Appendix B: metaweb.py Module

# NOTE: metaweb.py is deprecated. Use the freebase-python library instead.
# Full information is at http://code.google.com/p/freebase-python/

#========================================================================
# Copyright (c) 2007, Metaweb Technologies, Inc.
# All rights reserved.
#
# Redistribution and use in source and binary forms, with or without
# modification, are permitted provided that the following conditions
# are met:
#     * Redistributions of source code must retain the above copyright
#       notice, this list of conditions and the following disclaimer.
#     * Redistributions in binary form must reproduce the above
#       copyright notice, this list of conditions and the following
#       disclaimer in the documentation and/or other materials provided
#       with the distribution.
#
# THIS SOFTWARE IS PROVIDED BY METAWEB TECHNOLOGIES ``AS IS'' AND ANY
# EXPRESS OR IMPLIED WARRANTIES, INCLUDING, BUT NOT LIMITED TO, THE
# IMPLIED WARRANTIES OF MERCHANTABILITY AND FITNESS FOR A PARTICULAR
# PURPOSE ARE DISCLAIMED. IN NO EVENT SHALL METAWEB TECHNOLOGIES BE
# LIABLE FOR ANY DIRECT, INDIRECT, INCIDENTAL, SPECIAL, EXEMPLARY, OR
# CONSEQUENTIAL DAMAGES (INCLUDING, BUT NOT LIMITED TO, PROCUREMENT OF
# SUBSTITUTE GOODS OR SERVICES; LOSS OF USE, DATA, OR PROFITS; OR
# BUSINESS INTERRUPTION) HOWEVER CAUSED AND ON ANY THEORY OF LIABILITY,
# WHETHER IN CONTRACT, STRICT LIABILITY, OR TORT (INCLUDING NEGLIGENCE
# OR OTHERWISE) ARISING IN ANY WAY OUT OF THE USE OF THIS SOFTWARE, EVEN
# IF ADVISED OF THE POSSIBILITY OF SUCH DAMAGE.
# ========================================================================
#
# This is the full "metaweb.py" module from the Metaweb API documentation
#
# In the documentation, each function is presented as a separate
# example.  This is the whole file.
#
# If you find any errors or have suggestions for improving this module,
# send them to the Freebase developers mailing list: developers@freebase.com
# You can subscribe to the mailing list at http://lists.freebase.com/
#

import httplib
import urllib        # URL encoding
import urllib2       # Higher-level URL content fetching
import simplejson    # JSON serialization and parsing
import cookielib     # Cookie handling
import os

#
# When experimenting, use the sandbox.freebase.com service.
# Every Monday, sandbox.freebase.com is erased and it is updated
# with a fresh copy of data from www.freebase.com.  This makes
# it an ideal place to experiment.
#
host = 'sandbox.freebase.com'              # The Metaweb host
readservice = '/api/service/mqlread'   # Path to mqlread service
loginservice = '/api/account/login'     # Path to login service
writeservice = '/api/service/mqlwrite'  # Path to mqlwrite service
uploadservice = '/api/service/upload'   # Path to upload service
searchservice = '/api/service/search'   # Path to search service
                
credentials = None      # default credential from login()
escape = False          # default escape, set to 'html' for HTML escaping
permission = None       # default permission used when creating new objects
debug = False           # default debug setting

# Install a CookieProcessor
cookiefile = os.path.join(os.environ["HOME"], ".metaweb.cookies.txt")
cookiejar = cookielib.LWPCookieJar()
if os.path.isfile(cookiefile):
    cookiejar.load(cookiefile)

urllib2.install_opener(
    urllib2.build_opener(
        urllib2.HTTPCookieProcessor(cookiejar)))

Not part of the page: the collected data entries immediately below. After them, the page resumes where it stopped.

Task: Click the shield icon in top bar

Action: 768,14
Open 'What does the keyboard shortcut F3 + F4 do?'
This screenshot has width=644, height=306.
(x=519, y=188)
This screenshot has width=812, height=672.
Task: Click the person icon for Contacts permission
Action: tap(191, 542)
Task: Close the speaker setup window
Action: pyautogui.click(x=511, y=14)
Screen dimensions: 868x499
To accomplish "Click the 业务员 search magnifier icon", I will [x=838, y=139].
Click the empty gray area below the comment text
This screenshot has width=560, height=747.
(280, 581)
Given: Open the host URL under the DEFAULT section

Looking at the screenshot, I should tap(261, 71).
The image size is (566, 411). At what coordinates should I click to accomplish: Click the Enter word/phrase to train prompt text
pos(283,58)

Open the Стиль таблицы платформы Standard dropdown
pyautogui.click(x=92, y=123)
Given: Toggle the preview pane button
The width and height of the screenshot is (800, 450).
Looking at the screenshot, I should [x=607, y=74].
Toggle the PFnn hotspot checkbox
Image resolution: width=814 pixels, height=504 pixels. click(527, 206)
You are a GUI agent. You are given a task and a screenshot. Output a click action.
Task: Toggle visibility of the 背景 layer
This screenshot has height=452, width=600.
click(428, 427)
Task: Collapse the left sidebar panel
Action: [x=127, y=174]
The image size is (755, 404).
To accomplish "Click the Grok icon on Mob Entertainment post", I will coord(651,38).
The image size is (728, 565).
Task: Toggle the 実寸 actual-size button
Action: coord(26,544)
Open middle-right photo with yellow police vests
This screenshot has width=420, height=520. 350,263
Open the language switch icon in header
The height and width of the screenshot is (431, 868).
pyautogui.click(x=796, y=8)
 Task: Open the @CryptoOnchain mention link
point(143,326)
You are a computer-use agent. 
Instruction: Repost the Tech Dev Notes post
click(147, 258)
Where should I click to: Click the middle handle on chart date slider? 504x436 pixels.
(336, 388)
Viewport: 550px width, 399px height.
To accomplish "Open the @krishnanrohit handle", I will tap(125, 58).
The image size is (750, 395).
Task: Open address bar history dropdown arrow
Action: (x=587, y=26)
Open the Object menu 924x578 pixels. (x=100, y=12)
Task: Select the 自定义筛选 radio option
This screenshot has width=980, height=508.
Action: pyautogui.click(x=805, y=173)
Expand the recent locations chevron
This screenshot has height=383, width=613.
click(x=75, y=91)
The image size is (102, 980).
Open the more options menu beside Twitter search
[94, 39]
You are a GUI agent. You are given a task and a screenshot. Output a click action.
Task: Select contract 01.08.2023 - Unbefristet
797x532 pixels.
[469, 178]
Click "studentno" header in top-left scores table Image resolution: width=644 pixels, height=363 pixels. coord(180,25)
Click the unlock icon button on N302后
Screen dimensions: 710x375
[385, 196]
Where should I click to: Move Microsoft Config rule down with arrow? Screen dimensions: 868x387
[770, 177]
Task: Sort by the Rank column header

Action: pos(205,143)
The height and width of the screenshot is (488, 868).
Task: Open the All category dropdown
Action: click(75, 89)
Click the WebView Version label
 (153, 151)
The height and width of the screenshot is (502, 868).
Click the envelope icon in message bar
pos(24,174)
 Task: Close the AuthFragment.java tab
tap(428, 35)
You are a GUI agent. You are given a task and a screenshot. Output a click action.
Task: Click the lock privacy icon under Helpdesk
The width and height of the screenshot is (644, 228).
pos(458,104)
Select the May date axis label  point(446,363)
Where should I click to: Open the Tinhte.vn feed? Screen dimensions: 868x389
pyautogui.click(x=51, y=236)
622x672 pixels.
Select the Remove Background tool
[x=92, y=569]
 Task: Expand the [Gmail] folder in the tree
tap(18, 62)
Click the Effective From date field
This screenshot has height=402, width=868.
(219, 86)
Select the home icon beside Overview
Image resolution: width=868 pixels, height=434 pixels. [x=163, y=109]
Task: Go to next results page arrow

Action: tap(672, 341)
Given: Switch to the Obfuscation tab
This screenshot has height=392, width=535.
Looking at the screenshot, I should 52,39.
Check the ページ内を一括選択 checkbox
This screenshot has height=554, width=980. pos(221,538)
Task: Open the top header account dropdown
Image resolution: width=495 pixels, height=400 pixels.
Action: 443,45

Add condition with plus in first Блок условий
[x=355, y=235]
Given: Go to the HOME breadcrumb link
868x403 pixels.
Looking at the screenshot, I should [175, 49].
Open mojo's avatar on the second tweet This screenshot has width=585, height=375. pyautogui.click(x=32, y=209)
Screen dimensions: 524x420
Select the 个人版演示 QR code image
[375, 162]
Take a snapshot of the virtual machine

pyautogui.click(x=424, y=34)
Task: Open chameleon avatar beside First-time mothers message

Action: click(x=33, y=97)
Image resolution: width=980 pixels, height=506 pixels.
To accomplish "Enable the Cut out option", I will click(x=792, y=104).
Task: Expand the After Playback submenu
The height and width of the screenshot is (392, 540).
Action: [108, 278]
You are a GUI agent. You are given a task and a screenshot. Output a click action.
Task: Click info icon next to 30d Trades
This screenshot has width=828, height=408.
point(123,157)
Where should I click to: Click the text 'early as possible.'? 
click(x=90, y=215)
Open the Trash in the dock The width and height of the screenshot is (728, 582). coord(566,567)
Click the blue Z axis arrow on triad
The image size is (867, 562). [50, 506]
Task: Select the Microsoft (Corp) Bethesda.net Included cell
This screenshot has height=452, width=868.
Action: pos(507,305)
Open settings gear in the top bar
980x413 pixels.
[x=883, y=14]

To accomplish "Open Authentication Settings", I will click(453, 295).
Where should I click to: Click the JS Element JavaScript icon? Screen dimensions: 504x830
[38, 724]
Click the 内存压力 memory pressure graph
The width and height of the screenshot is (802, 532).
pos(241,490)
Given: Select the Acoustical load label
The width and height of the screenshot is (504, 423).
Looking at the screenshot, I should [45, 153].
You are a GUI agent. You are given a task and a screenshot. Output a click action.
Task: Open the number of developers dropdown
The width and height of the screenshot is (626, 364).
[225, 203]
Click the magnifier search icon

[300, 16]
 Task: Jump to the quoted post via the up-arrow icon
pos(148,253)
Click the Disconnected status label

# If anything goes wrong when talking to a Metaweb service, we raise MQLError.
class MQLError(Exception):
    def __init__(self, value):     # This is the exception constructor method
        self.value = value
    def __str__(self):             # Convert error object to a string
        return repr(self.value)

# Submit the MQL query q and return the result as a Python object.
# If authentication credentials are supplied, use them in a cookie.
# Raises MQLError if the query was invalid. Raises urllib2.HTTPError if
# mqlread returns an HTTP status code other than 200 (which should not happen).
def read(q, credentials=credentials, escape=escape):
    # Put the query in an envelope
    envelope = {'query':q}

    # Add escape if needed
    if escape != 'html':
        envelope['escape'] = False if not escape else escape

    # Encode the result
    encoded = urllib.urlencode({'query': simplejson.dumps(envelope)})

    # Build the URL and create a Request object for it
    url = 'http://%s%s' % (host, readservice)
    req = urllib2.Request(url)

    # The body of the POST request is encoded URL parameters
    req.add_header('Content-type', 'application/x-www-form-urlencoded')

    # Send our authentication credentials, if any, as a cookie.
    # The need for mqlread authentication is a temporary restriction.
    if credentials: req.add_header('Cookie', credentials)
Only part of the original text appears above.